恋、物語り
約束通り、近くのイオンに入ってるマクドナルドでハンバーガーを買って彼の家に帰った。
彼の家はいつ来ても大きくて、いつ来ても綺麗。
買ったばかりだというのに、もう冷めてしまったポテトを口に頬張るけれど、食欲はなかった。

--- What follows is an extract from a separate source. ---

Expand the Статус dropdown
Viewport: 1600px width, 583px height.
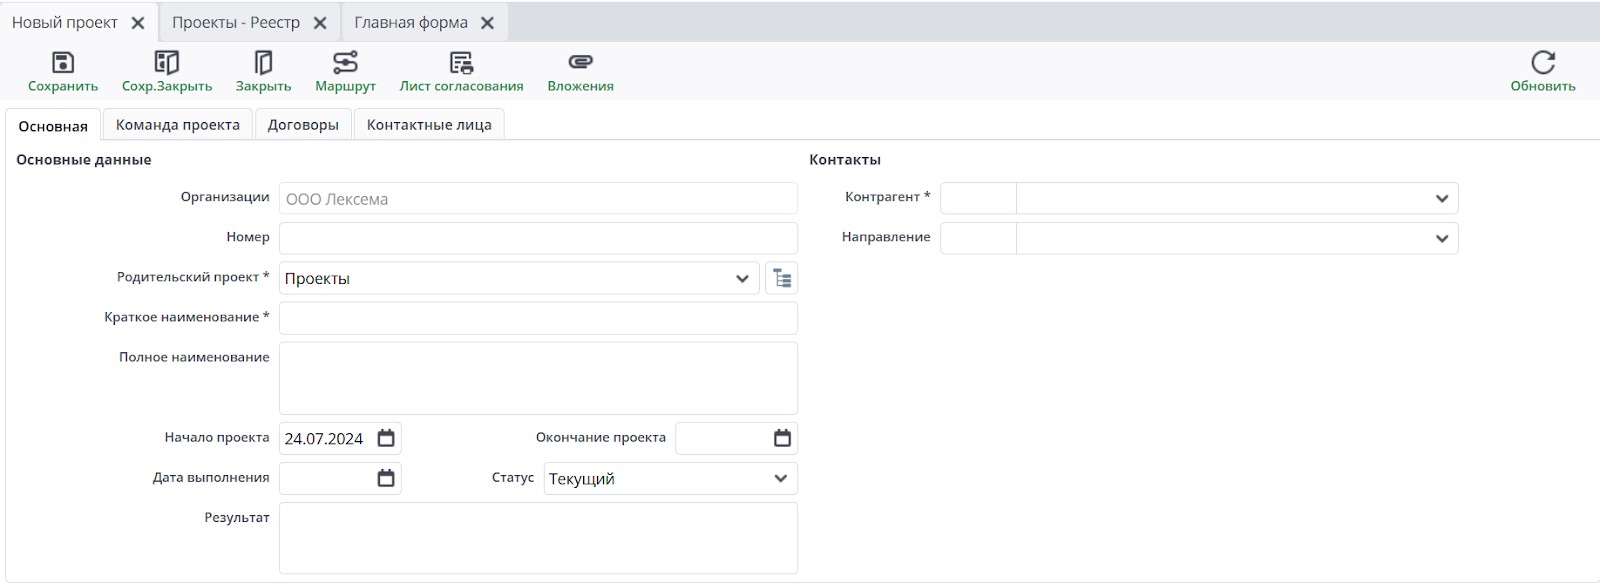click(x=781, y=478)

一口食べて彼に「私の食べる?」と聞いたら「珍しいね、いつもなら頂戴って言ってもダメって言うのに」そう悪戯っぽく笑う。
ーー…胸が苦しくて、食べられなかった。
「アヤ、ユウコのこの気にしてる?」
「………」
見透かされていた。
黙る私に彼は続けた。
「ユウコから告白されただけ。
でも、俺にはアヤがいるし、断ったよ。
不安にならないで」
そう言って私の手を握る。
でも、不安は拭えなかった。
ユウコの「キスして」という言葉が頭から離れない。
「…キスしてた」
見てない。せがまれてるところを見ただけ。
少しかまをかけただけ。ただ、それだけだった。
「………」
なのに、どうして…?
ーー…『してないって』
ーー…『なに言ってんの。断ったよ』
きっと彼は呆れたように笑ってこう言うはずだった。
なのに、いくら待っても期待していた言葉が出てこない。
「…小林くん……?」
「ごめん!…ごめん、あの……」
彼の口から言い訳は出てこなくて、ひたすら「ごめん」と、謝っていた。
「どうしてよ…」
初めての、キスを思い出していた。
理性飛びそうと言った彼に、飛んでいいと告げた私。
幾度となくキスはしたけれど、あの日が私の最高のキスだった。